● **What you will do**
Each line below must be reproduced exactly.

● **Pixel coordinate grounding data**
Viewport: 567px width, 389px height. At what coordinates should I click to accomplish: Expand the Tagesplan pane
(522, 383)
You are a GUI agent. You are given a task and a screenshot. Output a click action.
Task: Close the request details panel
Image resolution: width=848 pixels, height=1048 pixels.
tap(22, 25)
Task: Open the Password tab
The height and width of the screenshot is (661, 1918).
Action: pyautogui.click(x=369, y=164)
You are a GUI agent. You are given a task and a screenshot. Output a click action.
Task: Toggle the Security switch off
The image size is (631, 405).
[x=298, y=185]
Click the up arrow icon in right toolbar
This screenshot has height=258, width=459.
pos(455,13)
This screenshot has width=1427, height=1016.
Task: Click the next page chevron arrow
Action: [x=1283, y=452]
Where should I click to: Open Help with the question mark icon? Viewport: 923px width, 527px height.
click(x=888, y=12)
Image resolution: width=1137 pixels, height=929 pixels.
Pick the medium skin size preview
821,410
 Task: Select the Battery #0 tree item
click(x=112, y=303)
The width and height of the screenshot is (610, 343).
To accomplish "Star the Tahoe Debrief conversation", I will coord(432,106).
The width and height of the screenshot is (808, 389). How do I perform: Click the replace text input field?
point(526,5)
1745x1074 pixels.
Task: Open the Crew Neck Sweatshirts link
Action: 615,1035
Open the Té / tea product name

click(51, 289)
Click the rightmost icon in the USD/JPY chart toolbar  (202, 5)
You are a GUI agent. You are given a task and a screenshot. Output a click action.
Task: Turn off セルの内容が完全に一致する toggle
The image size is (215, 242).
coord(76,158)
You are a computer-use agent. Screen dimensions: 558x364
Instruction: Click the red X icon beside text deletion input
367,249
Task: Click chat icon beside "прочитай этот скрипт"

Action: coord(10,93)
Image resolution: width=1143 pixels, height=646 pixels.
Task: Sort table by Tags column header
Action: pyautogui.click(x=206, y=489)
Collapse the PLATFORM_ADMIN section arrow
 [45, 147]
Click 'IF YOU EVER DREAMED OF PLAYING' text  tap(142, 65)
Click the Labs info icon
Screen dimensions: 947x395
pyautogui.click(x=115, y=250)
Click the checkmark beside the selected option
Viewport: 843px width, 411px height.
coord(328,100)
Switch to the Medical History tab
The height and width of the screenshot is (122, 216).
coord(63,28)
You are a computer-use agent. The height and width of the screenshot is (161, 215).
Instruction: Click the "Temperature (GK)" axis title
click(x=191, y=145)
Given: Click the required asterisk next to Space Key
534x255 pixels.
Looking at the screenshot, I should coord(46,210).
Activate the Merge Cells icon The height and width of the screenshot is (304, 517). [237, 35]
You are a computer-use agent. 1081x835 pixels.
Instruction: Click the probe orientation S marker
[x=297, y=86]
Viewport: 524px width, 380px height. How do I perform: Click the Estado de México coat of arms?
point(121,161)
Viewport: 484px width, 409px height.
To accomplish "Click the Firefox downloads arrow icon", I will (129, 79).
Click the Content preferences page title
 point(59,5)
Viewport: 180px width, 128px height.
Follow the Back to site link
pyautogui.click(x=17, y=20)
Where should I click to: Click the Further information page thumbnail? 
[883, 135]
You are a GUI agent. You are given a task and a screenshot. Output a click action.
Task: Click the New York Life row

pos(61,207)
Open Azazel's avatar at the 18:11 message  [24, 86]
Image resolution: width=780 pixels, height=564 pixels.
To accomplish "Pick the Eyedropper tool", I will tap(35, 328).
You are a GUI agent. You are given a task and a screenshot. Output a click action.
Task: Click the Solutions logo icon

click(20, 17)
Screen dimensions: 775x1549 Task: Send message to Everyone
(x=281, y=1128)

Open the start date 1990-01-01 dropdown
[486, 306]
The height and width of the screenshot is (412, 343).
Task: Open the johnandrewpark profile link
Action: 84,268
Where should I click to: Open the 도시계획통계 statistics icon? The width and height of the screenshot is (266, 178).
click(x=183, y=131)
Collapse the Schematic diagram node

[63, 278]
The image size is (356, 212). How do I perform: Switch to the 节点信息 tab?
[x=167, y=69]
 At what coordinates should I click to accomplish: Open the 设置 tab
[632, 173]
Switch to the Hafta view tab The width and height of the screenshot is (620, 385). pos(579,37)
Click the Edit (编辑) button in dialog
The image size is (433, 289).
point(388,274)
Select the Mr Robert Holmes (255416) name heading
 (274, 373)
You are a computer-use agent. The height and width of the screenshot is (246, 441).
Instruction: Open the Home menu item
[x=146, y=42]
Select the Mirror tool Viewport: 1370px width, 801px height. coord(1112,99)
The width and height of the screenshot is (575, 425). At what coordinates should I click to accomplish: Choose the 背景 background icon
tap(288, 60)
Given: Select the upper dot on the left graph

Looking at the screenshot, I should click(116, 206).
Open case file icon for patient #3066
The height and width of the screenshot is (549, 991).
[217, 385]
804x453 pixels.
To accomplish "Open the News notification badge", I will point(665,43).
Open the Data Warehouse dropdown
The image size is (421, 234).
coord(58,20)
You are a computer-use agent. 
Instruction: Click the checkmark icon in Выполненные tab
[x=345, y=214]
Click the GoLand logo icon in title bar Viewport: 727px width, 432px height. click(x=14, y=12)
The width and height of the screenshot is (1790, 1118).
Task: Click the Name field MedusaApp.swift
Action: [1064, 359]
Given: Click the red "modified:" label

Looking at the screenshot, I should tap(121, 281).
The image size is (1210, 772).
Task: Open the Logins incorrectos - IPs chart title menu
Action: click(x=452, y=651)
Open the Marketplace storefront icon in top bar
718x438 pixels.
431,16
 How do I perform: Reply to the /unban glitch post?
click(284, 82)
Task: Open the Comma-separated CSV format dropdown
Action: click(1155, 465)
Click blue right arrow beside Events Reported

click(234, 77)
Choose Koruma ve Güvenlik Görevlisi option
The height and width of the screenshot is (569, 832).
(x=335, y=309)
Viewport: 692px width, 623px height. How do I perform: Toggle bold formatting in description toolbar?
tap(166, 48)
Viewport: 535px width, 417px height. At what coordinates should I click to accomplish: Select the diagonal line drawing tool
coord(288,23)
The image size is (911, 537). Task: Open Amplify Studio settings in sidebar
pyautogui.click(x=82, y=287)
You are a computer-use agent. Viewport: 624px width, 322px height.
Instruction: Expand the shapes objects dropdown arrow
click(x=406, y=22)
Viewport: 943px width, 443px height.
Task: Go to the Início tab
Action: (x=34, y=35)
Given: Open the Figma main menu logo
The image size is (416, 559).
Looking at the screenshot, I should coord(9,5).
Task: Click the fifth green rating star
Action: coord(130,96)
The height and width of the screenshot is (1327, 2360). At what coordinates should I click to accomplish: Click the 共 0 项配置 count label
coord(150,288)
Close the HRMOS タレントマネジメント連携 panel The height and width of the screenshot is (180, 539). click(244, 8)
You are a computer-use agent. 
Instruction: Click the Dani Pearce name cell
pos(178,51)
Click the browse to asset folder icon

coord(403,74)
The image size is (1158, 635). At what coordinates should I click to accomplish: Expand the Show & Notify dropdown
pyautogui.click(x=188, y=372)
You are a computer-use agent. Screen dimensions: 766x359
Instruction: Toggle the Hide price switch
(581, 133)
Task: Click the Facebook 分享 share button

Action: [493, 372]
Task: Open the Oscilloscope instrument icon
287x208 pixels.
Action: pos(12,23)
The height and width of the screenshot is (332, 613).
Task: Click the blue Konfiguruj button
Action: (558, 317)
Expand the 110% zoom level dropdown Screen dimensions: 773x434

● **The answer**
Viewport: 567px width, 389px height. At what coordinates should I click to accomplish: Expand the Tagesplan pane
(522, 383)
You are a GUI agent. You are given a task and a screenshot. Output a click action.
Task: Close the request details panel
Image resolution: width=848 pixels, height=1048 pixels.
tap(22, 25)
Task: Open the Password tab
The height and width of the screenshot is (661, 1918).
Action: pyautogui.click(x=369, y=164)
You are a GUI agent. You are given a task and a screenshot. Output a click action.
Task: Toggle the Security switch off
The image size is (631, 405).
[x=298, y=185]
Click the up arrow icon in right toolbar
This screenshot has height=258, width=459.
pos(455,13)
This screenshot has width=1427, height=1016.
Task: Click the next page chevron arrow
Action: [x=1283, y=452]
Where should I click to: Open Help with the question mark icon? Viewport: 923px width, 527px height.
click(x=888, y=12)
Image resolution: width=1137 pixels, height=929 pixels.
Pick the medium skin size preview
821,410
 Task: Select the Battery #0 tree item
click(x=112, y=303)
The width and height of the screenshot is (610, 343).
To accomplish "Star the Tahoe Debrief conversation", I will coord(432,106).
The width and height of the screenshot is (808, 389). How do I perform: Click the replace text input field?
point(526,5)
1745x1074 pixels.
Task: Open the Crew Neck Sweatshirts link
Action: 615,1035
Open the Té / tea product name

click(51, 289)
Click the rightmost icon in the USD/JPY chart toolbar  (202, 5)
You are a GUI agent. You are given a task and a screenshot. Output a click action.
Task: Turn off セルの内容が完全に一致する toggle
The image size is (215, 242).
coord(76,158)
You are a computer-use agent. Screen dimensions: 558x364
Instruction: Click the red X icon beside text deletion input
367,249
Task: Click chat icon beside "прочитай этот скрипт"

Action: coord(10,93)
Image resolution: width=1143 pixels, height=646 pixels.
Task: Sort table by Tags column header
Action: pyautogui.click(x=206, y=489)
Collapse the PLATFORM_ADMIN section arrow
 [45, 147]
Click 'IF YOU EVER DREAMED OF PLAYING' text  tap(142, 65)
Click the Labs info icon
Screen dimensions: 947x395
pyautogui.click(x=115, y=250)
Click the checkmark beside the selected option
Viewport: 843px width, 411px height.
coord(328,100)
Switch to the Medical History tab
The height and width of the screenshot is (122, 216).
coord(63,28)
You are a computer-use agent. The height and width of the screenshot is (161, 215).
Instruction: Click the "Temperature (GK)" axis title
click(x=191, y=145)
Given: Click the required asterisk next to Space Key
534x255 pixels.
Looking at the screenshot, I should coord(46,210).
Activate the Merge Cells icon The height and width of the screenshot is (304, 517). [237, 35]
You are a computer-use agent. 1081x835 pixels.
Instruction: Click the probe orientation S marker
[x=297, y=86]
Viewport: 524px width, 380px height. How do I perform: Click the Estado de México coat of arms?
point(121,161)
Viewport: 484px width, 409px height.
To accomplish "Click the Firefox downloads arrow icon", I will (129, 79).
Click the Content preferences page title
 point(59,5)
Viewport: 180px width, 128px height.
Follow the Back to site link
pyautogui.click(x=17, y=20)
Where should I click to: Click the Further information page thumbnail? 
[883, 135]
You are a GUI agent. You are given a task and a screenshot. Output a click action.
Task: Click the New York Life row

pos(61,207)
Open Azazel's avatar at the 18:11 message  [24, 86]
Image resolution: width=780 pixels, height=564 pixels.
To accomplish "Pick the Eyedropper tool", I will tap(35, 328).
You are a GUI agent. You are given a task and a screenshot. Output a click action.
Task: Click the Solutions logo icon

click(20, 17)
Screen dimensions: 775x1549 Task: Send message to Everyone
(x=281, y=1128)

Open the start date 1990-01-01 dropdown
[486, 306]
The height and width of the screenshot is (412, 343).
Task: Open the johnandrewpark profile link
Action: 84,268
Where should I click to: Open the 도시계획통계 statistics icon? The width and height of the screenshot is (266, 178).
click(x=183, y=131)
Collapse the Schematic diagram node

[63, 278]
The image size is (356, 212). How do I perform: Switch to the 节点信息 tab?
[x=167, y=69]
 At what coordinates should I click to accomplish: Open the 设置 tab
[632, 173]
Switch to the Hafta view tab The width and height of the screenshot is (620, 385). pos(579,37)
Click the Edit (编辑) button in dialog
The image size is (433, 289).
point(388,274)
Select the Mr Robert Holmes (255416) name heading
 (274, 373)
You are a computer-use agent. The height and width of the screenshot is (246, 441).
Instruction: Open the Home menu item
[x=146, y=42]
Select the Mirror tool Viewport: 1370px width, 801px height. coord(1112,99)
The width and height of the screenshot is (575, 425). At what coordinates should I click to accomplish: Choose the 背景 background icon
tap(288, 60)
Given: Select the upper dot on the left graph

Looking at the screenshot, I should click(116, 206).
Open case file icon for patient #3066
The height and width of the screenshot is (549, 991).
[217, 385]
804x453 pixels.
To accomplish "Open the News notification badge", I will point(665,43).
Open the Data Warehouse dropdown
The image size is (421, 234).
coord(58,20)
You are a computer-use agent. 
Instruction: Click the checkmark icon in Выполненные tab
[x=345, y=214]
Click the GoLand logo icon in title bar Viewport: 727px width, 432px height. click(x=14, y=12)
The width and height of the screenshot is (1790, 1118).
Task: Click the Name field MedusaApp.swift
Action: [1064, 359]
Given: Click the red "modified:" label

Looking at the screenshot, I should tap(121, 281).
The image size is (1210, 772).
Task: Open the Logins incorrectos - IPs chart title menu
Action: click(x=452, y=651)
Open the Marketplace storefront icon in top bar
718x438 pixels.
431,16
 How do I perform: Reply to the /unban glitch post?
click(284, 82)
Task: Open the Comma-separated CSV format dropdown
Action: click(1155, 465)
Click blue right arrow beside Events Reported

click(234, 77)
Choose Koruma ve Güvenlik Görevlisi option
The height and width of the screenshot is (569, 832).
(x=335, y=309)
Viewport: 692px width, 623px height. How do I perform: Toggle bold formatting in description toolbar?
tap(166, 48)
Viewport: 535px width, 417px height. At what coordinates should I click to accomplish: Select the diagonal line drawing tool
coord(288,23)
The image size is (911, 537). Task: Open Amplify Studio settings in sidebar
pyautogui.click(x=82, y=287)
You are a computer-use agent. Viewport: 624px width, 322px height.
Instruction: Expand the shapes objects dropdown arrow
click(x=406, y=22)
Viewport: 943px width, 443px height.
Task: Go to the Início tab
Action: (x=34, y=35)
Given: Open the Figma main menu logo
The image size is (416, 559).
Looking at the screenshot, I should coord(9,5).
Task: Click the fifth green rating star
Action: coord(130,96)
The height and width of the screenshot is (1327, 2360). At what coordinates should I click to accomplish: Click the 共 0 项配置 count label
coord(150,288)
Close the HRMOS タレントマネジメント連携 panel The height and width of the screenshot is (180, 539). click(244, 8)
You are a computer-use agent. 
Instruction: Click the Dani Pearce name cell
pos(178,51)
Click the browse to asset folder icon

coord(403,74)
The image size is (1158, 635). At what coordinates should I click to accomplish: Expand the Show & Notify dropdown
pyautogui.click(x=188, y=372)
You are a computer-use agent. Screen dimensions: 766x359
Instruction: Toggle the Hide price switch
(581, 133)
Task: Click the Facebook 分享 share button

Action: [493, 372]
Task: Open the Oscilloscope instrument icon
287x208 pixels.
Action: pos(12,23)
The height and width of the screenshot is (332, 613).
Task: Click the blue Konfiguruj button
Action: (558, 317)
Expand the 110% zoom level dropdown Screen dimensions: 773x434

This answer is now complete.